• _What to work on_
Copy out the entries below exactly as they stand, but only from the line containing "Entertainment (621, 97)" through the line containing "Feedback (412, 2518)".

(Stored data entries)

■ ■ ■

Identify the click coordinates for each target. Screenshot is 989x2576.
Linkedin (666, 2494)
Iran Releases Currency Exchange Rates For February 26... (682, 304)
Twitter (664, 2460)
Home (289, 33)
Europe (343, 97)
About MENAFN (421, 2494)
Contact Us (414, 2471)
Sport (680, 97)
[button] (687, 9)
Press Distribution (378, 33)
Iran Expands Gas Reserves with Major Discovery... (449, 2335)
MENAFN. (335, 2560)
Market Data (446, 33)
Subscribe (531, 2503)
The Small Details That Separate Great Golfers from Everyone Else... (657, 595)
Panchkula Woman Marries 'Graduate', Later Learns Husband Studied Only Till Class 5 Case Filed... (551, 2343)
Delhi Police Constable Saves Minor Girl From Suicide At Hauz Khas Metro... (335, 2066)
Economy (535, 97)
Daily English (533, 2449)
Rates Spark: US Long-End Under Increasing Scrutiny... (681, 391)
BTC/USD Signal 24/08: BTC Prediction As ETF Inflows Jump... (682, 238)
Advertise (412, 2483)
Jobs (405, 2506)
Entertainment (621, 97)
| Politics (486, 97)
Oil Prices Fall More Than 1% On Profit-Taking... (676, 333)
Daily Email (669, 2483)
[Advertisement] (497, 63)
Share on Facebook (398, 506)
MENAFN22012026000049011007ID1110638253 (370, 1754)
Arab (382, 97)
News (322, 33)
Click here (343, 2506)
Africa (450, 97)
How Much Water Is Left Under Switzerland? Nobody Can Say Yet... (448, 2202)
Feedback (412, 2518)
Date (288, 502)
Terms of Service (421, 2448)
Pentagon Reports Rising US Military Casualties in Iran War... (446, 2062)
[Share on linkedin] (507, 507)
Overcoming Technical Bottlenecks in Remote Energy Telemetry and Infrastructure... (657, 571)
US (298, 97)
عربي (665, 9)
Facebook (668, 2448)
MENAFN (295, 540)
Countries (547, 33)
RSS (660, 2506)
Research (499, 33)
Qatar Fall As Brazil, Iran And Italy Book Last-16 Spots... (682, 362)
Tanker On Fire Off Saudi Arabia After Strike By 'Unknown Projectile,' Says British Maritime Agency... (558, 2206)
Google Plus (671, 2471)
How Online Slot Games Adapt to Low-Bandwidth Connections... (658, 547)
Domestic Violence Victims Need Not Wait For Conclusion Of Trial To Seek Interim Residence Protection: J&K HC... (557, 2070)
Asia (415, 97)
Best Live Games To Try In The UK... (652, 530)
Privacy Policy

■ ■ ■

• _Result_
Entertainment (621, 97)
| Politics (486, 97)
Oil Prices Fall More Than 1% On Profit-Taking... (676, 333)
Daily Email (669, 2483)
[Advertisement] (497, 63)
Share on Facebook (398, 506)
MENAFN22012026000049011007ID1110638253 (370, 1754)
Arab (382, 97)
News (322, 33)
Click here (343, 2506)
Africa (450, 97)
How Much Water Is Left Under Switzerland? Nobody Can Say Yet... (448, 2202)
Feedback (412, 2518)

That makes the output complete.